From the design mind of Alexander Shorokhoff, inspired by the spirit and times of a country that burgeoned ahead in the fields of Science, Politics, the Arts – the CCCP watch collection draws its design inspiration from the life and times of a significant part of the modern political era of the Soviet Union.

It was the Soviet Union that launched the first man made object into space.

It was Yuri Gagarin, the cosmonaut who took with him the hopes and dreams of mankind as he become the first human being into space – breaking free from the Earth below.

CCCP timepieces celebrate this and also the order of timekeeping and watchmaking from the storied houses of Soviet watchmakers.

Inspired by the above – we present a collection of aesthetic uniqueness, quality in workmanship borne by a legacy of the solid industrial machine of the Soviet Union that turned its prowess in engineering and design into the world of timekeeping.

HISTORY of the SLAVA WATCH FACTORY

The 2nd Moscow Watch Factory is the home of Slava – Слава- Glory watches and clocks. The factory started as the "State Trust for Precision Mechanics – Gostrest Tochmek" in 1924 and in 1930 became the 2nd Moscow Watch Factory. During the 1930s the factory developed wrist watches, alarm, wall and car clocks, pocket watches and chess clocks.

At the beginning of the World War 2, the factory was evacuated to Chistopol and concentrated its production on the war effort. This not only included watches for military staff but also, timers and fuses for missiles and other technical military apparatus. As the factory was key to the military, control briefly passed to the Ministry of Armaments.

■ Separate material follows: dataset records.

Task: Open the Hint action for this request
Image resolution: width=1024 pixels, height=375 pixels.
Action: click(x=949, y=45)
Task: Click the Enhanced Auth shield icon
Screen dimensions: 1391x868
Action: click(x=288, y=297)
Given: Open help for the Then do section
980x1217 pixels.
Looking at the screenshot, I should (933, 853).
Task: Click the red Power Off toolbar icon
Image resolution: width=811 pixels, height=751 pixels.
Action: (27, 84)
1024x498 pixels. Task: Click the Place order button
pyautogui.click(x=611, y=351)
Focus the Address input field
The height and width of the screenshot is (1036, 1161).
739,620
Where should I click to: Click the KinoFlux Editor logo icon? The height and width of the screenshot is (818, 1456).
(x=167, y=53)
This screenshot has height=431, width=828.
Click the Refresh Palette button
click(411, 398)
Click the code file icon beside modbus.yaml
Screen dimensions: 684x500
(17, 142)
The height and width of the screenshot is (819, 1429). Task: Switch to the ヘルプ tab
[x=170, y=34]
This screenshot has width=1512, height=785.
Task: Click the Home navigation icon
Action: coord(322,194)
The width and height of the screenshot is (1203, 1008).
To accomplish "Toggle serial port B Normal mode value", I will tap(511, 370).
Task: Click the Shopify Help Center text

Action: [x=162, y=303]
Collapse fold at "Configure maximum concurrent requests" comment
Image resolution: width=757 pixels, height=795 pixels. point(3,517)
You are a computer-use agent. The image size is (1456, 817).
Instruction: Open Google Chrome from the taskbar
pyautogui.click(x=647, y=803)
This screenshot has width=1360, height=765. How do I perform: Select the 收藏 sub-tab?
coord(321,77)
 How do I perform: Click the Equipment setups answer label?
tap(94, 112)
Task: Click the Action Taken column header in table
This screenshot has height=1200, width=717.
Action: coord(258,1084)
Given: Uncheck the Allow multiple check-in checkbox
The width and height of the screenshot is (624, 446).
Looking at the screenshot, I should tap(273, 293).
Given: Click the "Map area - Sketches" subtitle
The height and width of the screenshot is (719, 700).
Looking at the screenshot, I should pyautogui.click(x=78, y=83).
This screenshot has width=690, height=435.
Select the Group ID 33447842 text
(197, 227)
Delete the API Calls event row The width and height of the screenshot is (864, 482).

Following the war, the factory produced watches under the names of Victory and Salute. By the 1950s, the name Slava had been adopted. The factory also briefly produced watches under the name START.

As well as producing wrist watches, the factory was also prolific in producingclocks, mainly alarm clocks and wall clocks. Both watches and clocks from the factory were exported abroad, not only to the Warsaw Pact countries but also to western countries such as the United Kingdom, France and Germany. One of the strongest links to the west was the production of Slava watches for the British Company Sekonda. This relationship lasted from the 1960s until the collapse of the USSR.

The old factory building in Moscow has recently been demolished but the Slava company continues to produce watches.